The post-war construction boom, however, outpaced the unions’ abilities to satisfy all of the labor requirements. As a result, a significant number of nonunion contractors began to appear on the fringes of the industry, particularly in suburban and rural homebuilding. Many unionists remained unconcerned about the potential threat of these newcomers since work was plentiful in the growing commercial and industrial construction sectors.

Ignoring the emerging nonunion workforce came at a cost. While union workers continued to build eighty percent of all construction in the United States as late as 1969, the reliance on bigger projects and a limited membership allowed the nonunion employers to win a foothold in the industry.

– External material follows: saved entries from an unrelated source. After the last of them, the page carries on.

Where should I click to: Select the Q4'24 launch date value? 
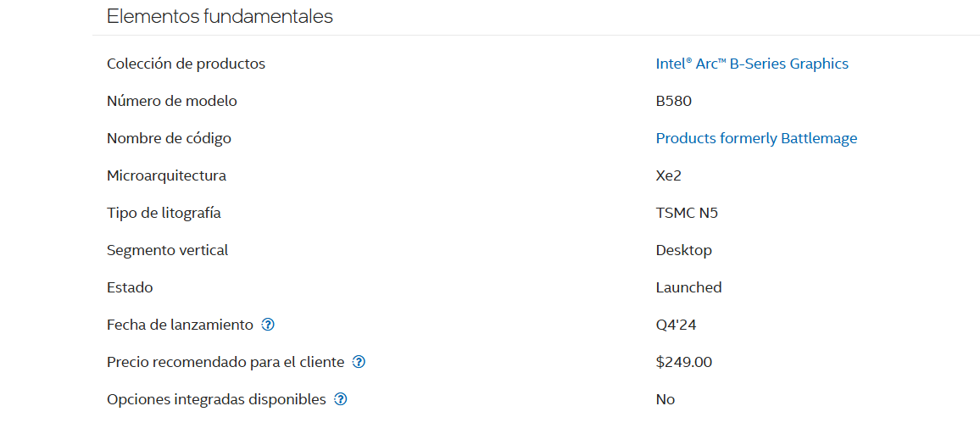pyautogui.click(x=676, y=325)
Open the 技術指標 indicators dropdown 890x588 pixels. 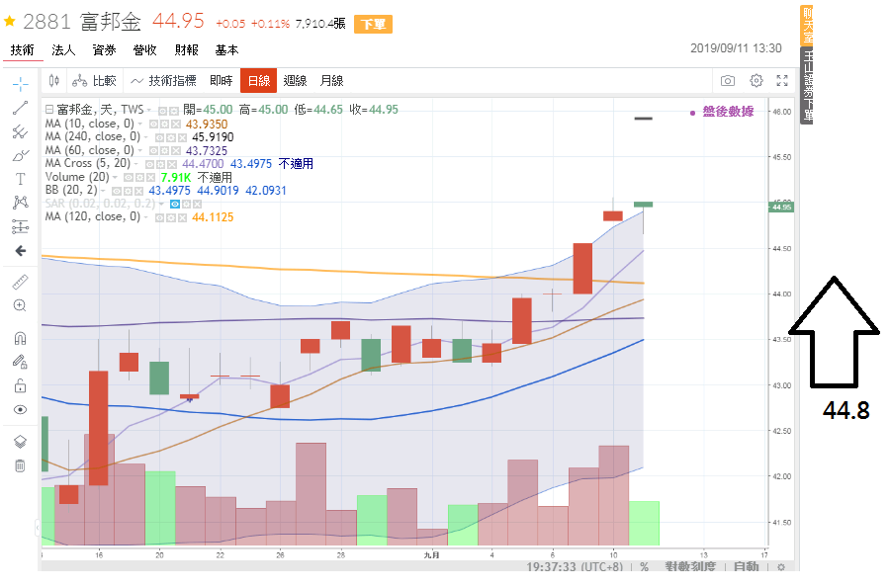pyautogui.click(x=164, y=81)
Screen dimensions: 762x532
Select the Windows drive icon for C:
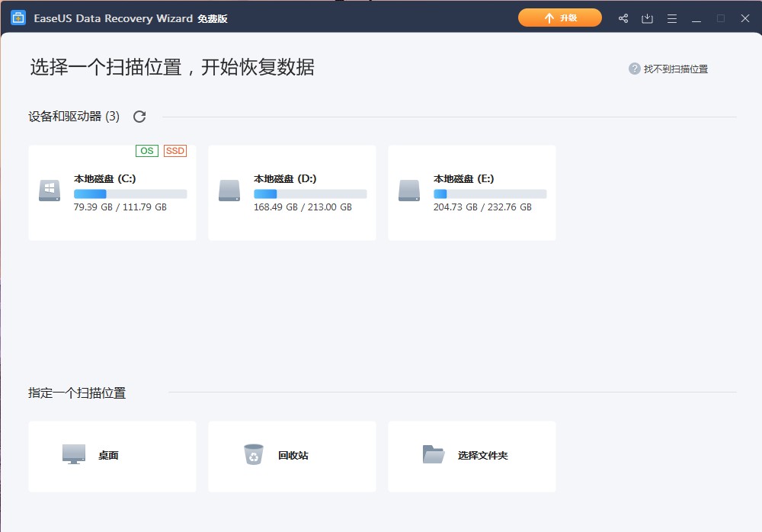pos(50,191)
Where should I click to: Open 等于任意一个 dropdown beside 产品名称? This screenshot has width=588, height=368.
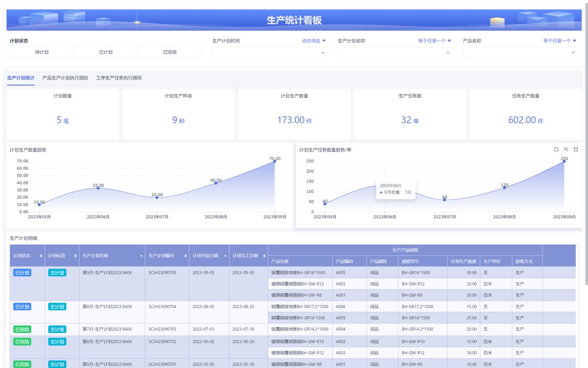(560, 41)
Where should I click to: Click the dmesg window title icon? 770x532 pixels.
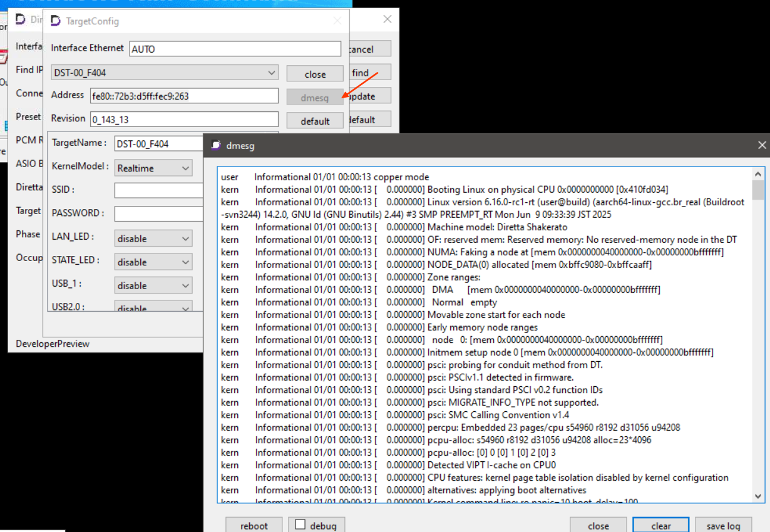[216, 145]
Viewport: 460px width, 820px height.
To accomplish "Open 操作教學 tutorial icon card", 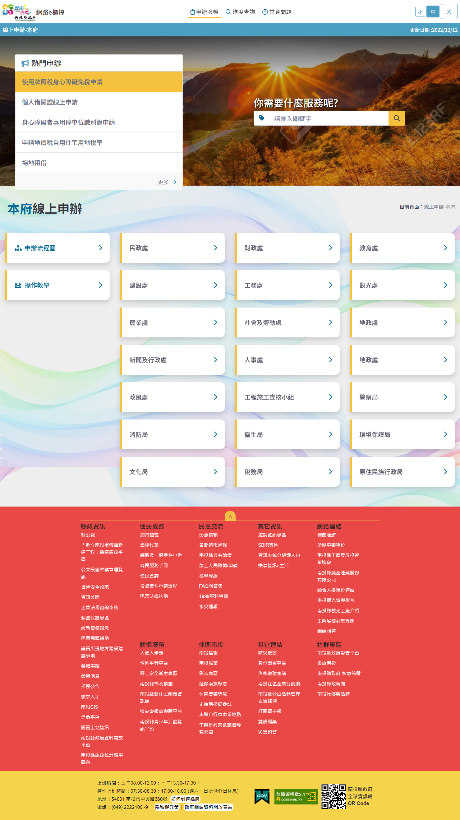I will tap(58, 285).
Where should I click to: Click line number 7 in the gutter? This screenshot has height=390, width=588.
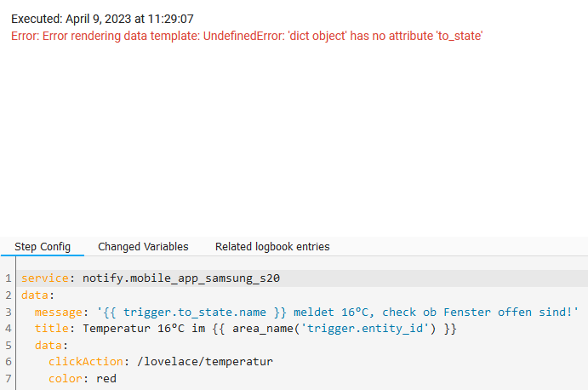[8, 378]
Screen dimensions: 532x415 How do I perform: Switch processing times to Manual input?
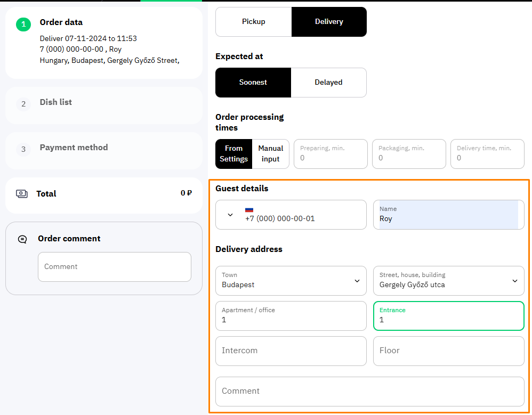point(270,153)
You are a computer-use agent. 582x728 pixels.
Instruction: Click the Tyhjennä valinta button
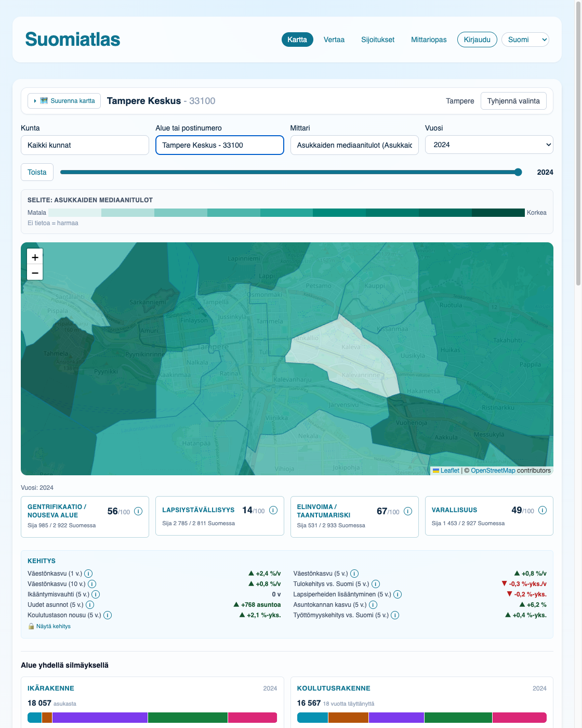513,101
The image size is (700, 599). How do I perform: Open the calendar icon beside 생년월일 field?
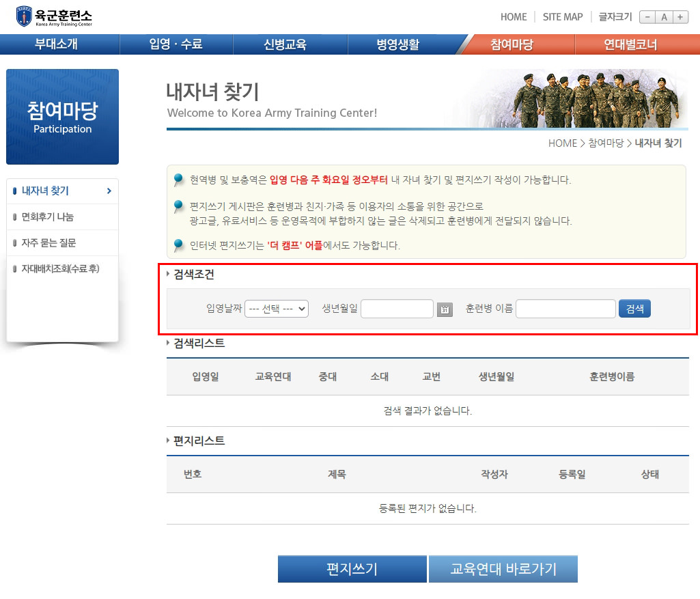443,309

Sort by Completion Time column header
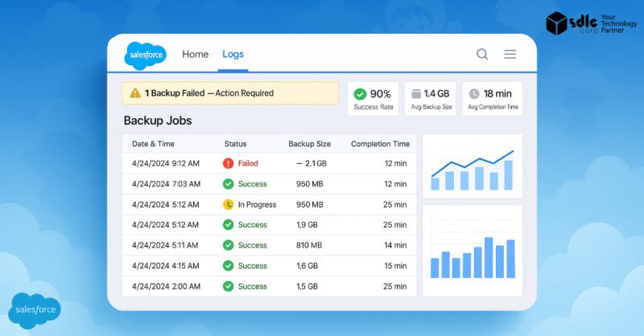(x=380, y=144)
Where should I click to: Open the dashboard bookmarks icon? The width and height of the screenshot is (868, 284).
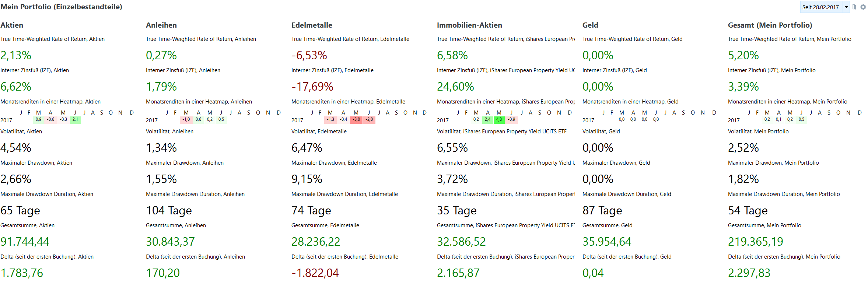coord(854,7)
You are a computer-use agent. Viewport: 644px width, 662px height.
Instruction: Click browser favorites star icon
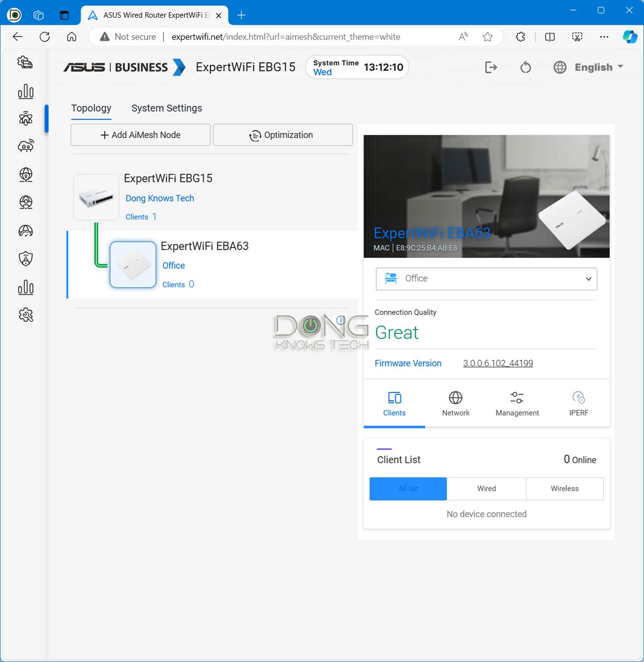tap(487, 37)
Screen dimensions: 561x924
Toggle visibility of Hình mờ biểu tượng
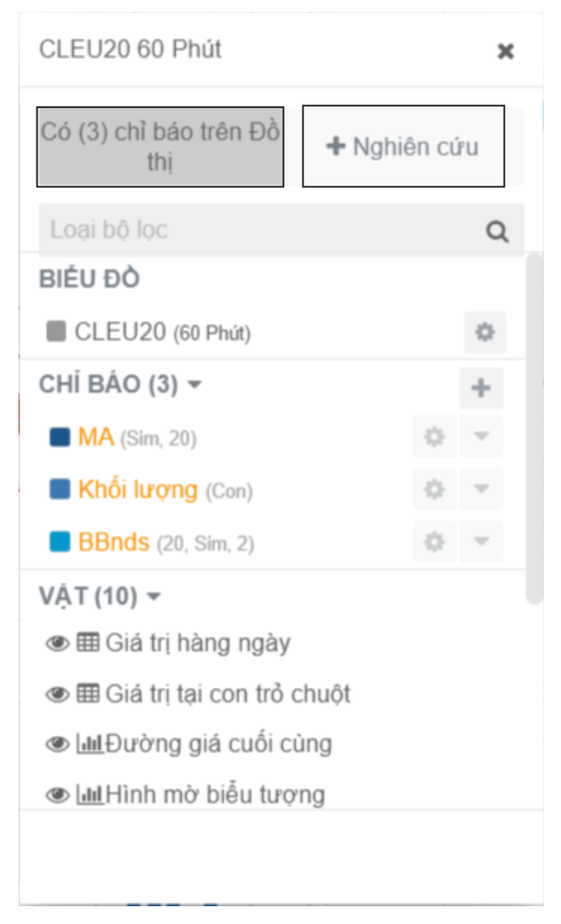click(57, 795)
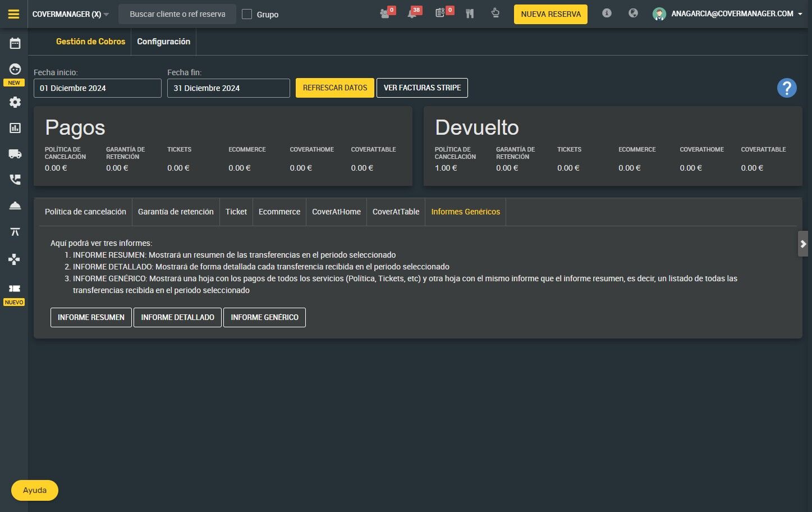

In the late 1960s, escalating material costs and labor prices set off alarms in the ranks of building owners, management consultants, corporate journalists, and public policy makers. In 1969, 200 of the nation’s top executives formed the Business Roundtable to put a lid on construction bills. The Roundtable, made up of the heads of General Motors, General Electric, Exxon, U.S. Steel, and DuPont, among others, concluded that the route to financial control over capital construction costs lay in blunting the power of the building trades unions.

The Roundtable built political support to weaken legislation, such as the Davis-Bacon Act that protects construction workers’ wages. It laid out a collective-bargaining agenda to eliminate union gains. Finally, many of its members sponsored and subsidized nonunion contractors on their own projects. The Roundtable’s efforts, combined with the severe building recession of the mid-1970s and an increasingly anti-labor political climate in the United States, provided a generous window of opportunity for the open-shop movement.

Nonunion builders, gathered under the umbrella of the Associated Builders and Contractors, took advantage of these opportunities. Construction in the U.S. was no longer dominated by union contractors. Open-shop or double-breasted firms now participated in, and even controlled, many major construction markets. They reduced wages, weakened established safety and working conditions, and changed the way work was carried out on the jobsite. They sought to replace the traditional egalitarian apprentice/journeyman system with the so-called “merit shop” philosophy, in which workers are pitted against one another and have no real shot at quality training or a decent lifelong career in the trades.